This weekend I attended the virtual Tribeca Film Festival and watched Cinema 360 in an Oculus Go headset. This part of the festival featured 15 films that have been split into four categories – Pure Imagination, Dreams to Remember, Kinfolk & Seventeen Plus.

Pure Imagination consisted of the films Upstander, Tale of the Tibetan Nomad, Attack on Daddy & Lutlaw. I found Upstander very powerful and felt the story succeeded in conveying its anti-bullying message. When the green ruck sack is bullied by the blue and white rucksacks it is clear that by intervening the red ruck sack has become an upstander. The camera placements in the CGI scenes were particularly effective and the last scene, where the lights have been turned up to reflect positivity, places you directly in front of the main character and you cannot help but watch as the ball flies toward the net with a smile on your face. The Tale of the Tibetan Nomad was less successful and I felt the story was a bit weak – I’m not sure if this needed to be shot in 360 - however the kaleidoscope credit sequences worked well. Attack on Daddy was a weird story of killer rabbits in a dolls house fighting a father and daughter. Very surreal but clever placement of the camera experimenting with real scale and dolls house scale. Lutlaw. The animated story told is quite shocking: in some communities children in the Philippines need to swim to school. There is a hero in the story who builds a yellow boat for herself (and other children) to travel safely to school.

The films in the Dreams to Remember program are First Step, Rain Fruits, Dear Lizzy and Forgotten Kiss. First Step is the story of the Apollo missions to the moon. Stunning imagery but possibly too many shots as I felt I needed more time to look around. Rain Fruits is a story of an engineer from Myanmar who travels to Korea for work but it does not live up to his dreams. He reminisces about the rain in Myanmar and the fruit gels on the trees. Filmed using 3D scanning and direct VR creation the result is an interesting juxtaposition of creation. Dear Lizzy features the narration of an animated letter from a long-lost friend while Lizzy takes a walk along a road with many psychedelic things to see. Forgotten Kiss is based on the story of a fairy kissing a young prince and his lifetime quest to remember that forgotten kiss. Pantomimic and interesting setting of real actors within the CGI set.

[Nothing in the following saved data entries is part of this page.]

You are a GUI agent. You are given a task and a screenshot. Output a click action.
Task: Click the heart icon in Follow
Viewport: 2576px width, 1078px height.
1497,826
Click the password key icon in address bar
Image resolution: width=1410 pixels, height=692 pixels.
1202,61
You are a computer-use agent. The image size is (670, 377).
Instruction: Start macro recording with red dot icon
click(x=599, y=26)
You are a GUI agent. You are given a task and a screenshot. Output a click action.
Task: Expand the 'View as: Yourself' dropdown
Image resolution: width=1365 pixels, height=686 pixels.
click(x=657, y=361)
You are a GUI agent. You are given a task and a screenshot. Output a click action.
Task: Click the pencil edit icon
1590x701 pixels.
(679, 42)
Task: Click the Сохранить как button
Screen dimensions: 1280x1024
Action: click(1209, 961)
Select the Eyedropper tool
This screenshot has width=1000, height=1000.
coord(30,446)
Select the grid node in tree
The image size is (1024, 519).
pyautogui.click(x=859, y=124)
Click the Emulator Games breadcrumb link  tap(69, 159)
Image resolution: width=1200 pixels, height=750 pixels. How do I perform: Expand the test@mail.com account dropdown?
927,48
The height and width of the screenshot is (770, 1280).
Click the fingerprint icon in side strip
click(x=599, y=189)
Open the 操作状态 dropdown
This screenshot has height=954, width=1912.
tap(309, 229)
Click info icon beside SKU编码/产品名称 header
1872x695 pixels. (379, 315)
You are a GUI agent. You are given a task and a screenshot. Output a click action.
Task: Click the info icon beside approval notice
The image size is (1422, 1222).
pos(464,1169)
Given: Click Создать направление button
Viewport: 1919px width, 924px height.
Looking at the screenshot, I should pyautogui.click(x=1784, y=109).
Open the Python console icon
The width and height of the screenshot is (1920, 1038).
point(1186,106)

The Kinfolk section includes Ferenj: A Graphic Memoir in VR, The Inhabited House & Home. Ferenj: A Graphic Memoir in VR is an immersive memoir of an American Ethiopian mixed identity woman trying to understand her race. The whole film is shot in a gentle walkthrough with accompanying soundtrack and narrative. The Inhabited House is a wonderfully simple concept that works well. The uninhabited house has been recreated in 360 and the filmed memories of the habitants have been overlaid in the positions within the house. Brings the house to life in a relatable and poignant way. Home brought a tear to my eye. A thoughtful portrayal of a family gathering from putting the participant in the shoes of the oldest member of the family. The concerned son, the numerous family members more engaged with their phones, the younger children that didn’t want to be there and the painful silence when they left. Moving.

Seventeen Plus included the films A Safe Guide to Dying, Black Bag, The Pantheon of Queer Mythology & Saturnism. A Safe Guide to Dying tells the story of a grandad trying out and researching various methods of suicide. The 360 montage of the research, including the conclusion of Helium as the best method, was presented in a circular display that required the users to continually turn to follow the story. The Pantheon of Queer Mythology: “is a window into the world of a collective of Deities that present a way to question, empathize, celebrate, repent, resist, consume, abstract, identify, regenerate, and love in complex times”. It is a guided tour through queerness. Equally as complex, Black Bag tells the story of a bank heist through dreams then reality with a visually interesting hand painted artistic style. Saturnism was a dark and gloomy CGI version of one of the darkest paintings in the history of art: Goya’s Saturn Devouring His Son. The myth states that Saturn devours his children to protect himself from them but he also turns on the participant…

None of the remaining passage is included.